Directions » For the data that follows, give the number of lines in which "agent" appears. Add nothing to it.

Top of Provided data

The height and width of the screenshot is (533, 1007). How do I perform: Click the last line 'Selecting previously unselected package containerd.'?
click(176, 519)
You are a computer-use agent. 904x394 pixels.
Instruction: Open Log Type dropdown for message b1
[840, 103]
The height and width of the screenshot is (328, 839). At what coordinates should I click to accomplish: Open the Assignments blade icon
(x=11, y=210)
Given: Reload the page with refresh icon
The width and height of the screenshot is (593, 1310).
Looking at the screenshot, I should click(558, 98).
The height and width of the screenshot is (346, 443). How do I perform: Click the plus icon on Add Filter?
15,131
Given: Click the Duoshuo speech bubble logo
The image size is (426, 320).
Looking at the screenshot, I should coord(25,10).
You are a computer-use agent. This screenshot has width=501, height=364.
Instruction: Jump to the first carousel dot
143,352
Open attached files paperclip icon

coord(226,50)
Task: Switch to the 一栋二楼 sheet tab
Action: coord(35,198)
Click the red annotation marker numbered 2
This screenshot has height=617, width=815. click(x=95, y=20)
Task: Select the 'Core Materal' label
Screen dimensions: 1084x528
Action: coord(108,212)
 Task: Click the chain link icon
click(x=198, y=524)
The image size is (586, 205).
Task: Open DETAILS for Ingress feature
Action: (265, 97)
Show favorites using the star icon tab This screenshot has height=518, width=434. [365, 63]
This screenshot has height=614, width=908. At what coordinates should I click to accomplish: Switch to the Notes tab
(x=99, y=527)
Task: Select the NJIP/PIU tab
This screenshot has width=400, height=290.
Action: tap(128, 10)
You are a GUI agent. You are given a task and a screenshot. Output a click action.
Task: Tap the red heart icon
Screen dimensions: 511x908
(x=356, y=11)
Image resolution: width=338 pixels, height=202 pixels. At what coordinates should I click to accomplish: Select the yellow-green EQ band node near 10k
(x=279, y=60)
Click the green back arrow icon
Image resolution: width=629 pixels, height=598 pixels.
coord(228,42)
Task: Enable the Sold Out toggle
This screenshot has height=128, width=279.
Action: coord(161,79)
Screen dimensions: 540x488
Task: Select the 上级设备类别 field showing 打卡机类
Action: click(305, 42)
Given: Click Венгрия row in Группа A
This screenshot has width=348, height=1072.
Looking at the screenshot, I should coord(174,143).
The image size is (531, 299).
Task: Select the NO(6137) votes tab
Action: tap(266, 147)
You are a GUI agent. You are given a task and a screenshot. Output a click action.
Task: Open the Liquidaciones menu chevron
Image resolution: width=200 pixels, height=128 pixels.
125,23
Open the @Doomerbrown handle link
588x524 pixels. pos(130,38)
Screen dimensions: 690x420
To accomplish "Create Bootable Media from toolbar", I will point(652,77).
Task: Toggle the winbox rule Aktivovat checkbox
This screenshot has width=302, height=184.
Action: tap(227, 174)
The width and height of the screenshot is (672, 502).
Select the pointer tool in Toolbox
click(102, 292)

Bottom of Provided data

Answer area » 4